Kurangnya pengelolaan modern menjadi sorotan utama dalam upaya memperkuat ekosistem wakaf produktif. Gubernur Sumatera Barat (Sumbar) Mahyeldi Ansharullah menyampaikan hal itu dalam Sidang Wakaf Tahun 2025 di Padang, Jumat (14/11/2025).
Mahyeldi menilai lambannya transformasi aset wakaf menjadi instrumen ekonomi umat disebabkan oleh berbagai kendala, mulai dari keterbatasan pengetahuan hingga minimnya keterampilan manajerial di tingkat pengelola.
“Faktor penyebabnya tentu perlu ditelaah bersama agar pengembangan aset wakaf bisa berjalan lebih optimal,” ujarnya.

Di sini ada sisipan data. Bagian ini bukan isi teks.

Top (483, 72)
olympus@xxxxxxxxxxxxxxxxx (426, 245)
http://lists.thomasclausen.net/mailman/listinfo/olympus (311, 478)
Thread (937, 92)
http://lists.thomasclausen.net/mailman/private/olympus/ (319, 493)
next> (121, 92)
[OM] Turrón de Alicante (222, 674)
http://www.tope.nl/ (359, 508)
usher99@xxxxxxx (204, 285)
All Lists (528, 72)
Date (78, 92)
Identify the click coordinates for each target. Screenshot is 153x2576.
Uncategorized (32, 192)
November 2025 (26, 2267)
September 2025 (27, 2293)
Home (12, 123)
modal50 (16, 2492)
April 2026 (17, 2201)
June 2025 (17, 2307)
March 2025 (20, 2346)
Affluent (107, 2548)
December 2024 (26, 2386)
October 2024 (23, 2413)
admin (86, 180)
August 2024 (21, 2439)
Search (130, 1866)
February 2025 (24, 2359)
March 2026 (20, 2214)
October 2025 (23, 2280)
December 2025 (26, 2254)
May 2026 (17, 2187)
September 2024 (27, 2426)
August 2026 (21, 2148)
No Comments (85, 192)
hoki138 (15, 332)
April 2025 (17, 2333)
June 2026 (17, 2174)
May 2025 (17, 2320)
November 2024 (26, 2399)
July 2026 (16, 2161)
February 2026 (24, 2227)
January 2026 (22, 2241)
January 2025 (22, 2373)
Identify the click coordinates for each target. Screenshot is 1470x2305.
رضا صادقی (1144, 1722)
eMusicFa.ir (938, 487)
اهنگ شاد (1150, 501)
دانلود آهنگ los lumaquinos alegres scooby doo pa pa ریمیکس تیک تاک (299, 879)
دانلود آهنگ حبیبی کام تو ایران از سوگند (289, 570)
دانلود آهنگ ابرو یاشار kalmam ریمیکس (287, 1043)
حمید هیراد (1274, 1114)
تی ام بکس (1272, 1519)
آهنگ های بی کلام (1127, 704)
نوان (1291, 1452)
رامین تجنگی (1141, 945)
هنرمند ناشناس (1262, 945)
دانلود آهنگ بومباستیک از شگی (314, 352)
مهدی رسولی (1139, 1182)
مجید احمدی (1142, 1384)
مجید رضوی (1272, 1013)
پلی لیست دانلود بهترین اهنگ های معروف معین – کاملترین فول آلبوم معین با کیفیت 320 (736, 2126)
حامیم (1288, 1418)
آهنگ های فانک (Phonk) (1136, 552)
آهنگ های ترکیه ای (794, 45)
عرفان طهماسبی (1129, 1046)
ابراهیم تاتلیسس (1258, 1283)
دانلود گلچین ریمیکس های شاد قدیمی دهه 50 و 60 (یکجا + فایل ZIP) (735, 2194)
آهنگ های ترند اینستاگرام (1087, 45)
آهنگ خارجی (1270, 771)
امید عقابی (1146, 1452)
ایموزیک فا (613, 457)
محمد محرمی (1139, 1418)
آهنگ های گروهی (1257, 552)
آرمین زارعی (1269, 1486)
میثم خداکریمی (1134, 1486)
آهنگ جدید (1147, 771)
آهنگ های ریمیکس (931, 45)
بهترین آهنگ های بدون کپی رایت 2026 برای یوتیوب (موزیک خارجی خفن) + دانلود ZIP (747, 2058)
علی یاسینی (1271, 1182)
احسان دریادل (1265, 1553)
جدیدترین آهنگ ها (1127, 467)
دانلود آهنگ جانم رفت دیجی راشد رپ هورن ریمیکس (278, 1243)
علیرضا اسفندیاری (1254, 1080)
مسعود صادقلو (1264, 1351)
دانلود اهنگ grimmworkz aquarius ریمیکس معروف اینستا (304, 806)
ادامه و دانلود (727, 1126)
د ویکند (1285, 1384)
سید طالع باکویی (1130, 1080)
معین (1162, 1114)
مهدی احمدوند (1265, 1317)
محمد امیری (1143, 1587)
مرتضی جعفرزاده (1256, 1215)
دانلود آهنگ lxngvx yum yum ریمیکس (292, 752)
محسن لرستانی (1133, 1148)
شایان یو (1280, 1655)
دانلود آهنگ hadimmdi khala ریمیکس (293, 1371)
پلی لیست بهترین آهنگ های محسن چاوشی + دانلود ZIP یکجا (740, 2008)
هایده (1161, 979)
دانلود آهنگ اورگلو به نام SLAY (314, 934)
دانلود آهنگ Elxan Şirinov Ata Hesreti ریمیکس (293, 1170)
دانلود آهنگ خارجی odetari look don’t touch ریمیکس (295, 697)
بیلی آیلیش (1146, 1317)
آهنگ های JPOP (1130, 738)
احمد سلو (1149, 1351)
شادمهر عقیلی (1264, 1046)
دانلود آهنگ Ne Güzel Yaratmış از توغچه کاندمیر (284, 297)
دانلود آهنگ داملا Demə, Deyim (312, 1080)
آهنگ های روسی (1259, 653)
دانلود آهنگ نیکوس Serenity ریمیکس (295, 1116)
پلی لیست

Mahyeldi menegaskan wakaf tidak hanya berperan sebagai bentuk ibadah personal, tetapi juga bagian penting dari strategi pembangunan ekonomi umat.
Ia mencontohkan, sejarah panjang peradaban Islam memperlihatkan bagaimana wakaf mampu melahirkan pesantren, madrasah, rumah sakit, hingga perguruan tinggi yang menjadi fondasi penting tumbuhnya masyarakat berpengetahuan dan berdaya saing.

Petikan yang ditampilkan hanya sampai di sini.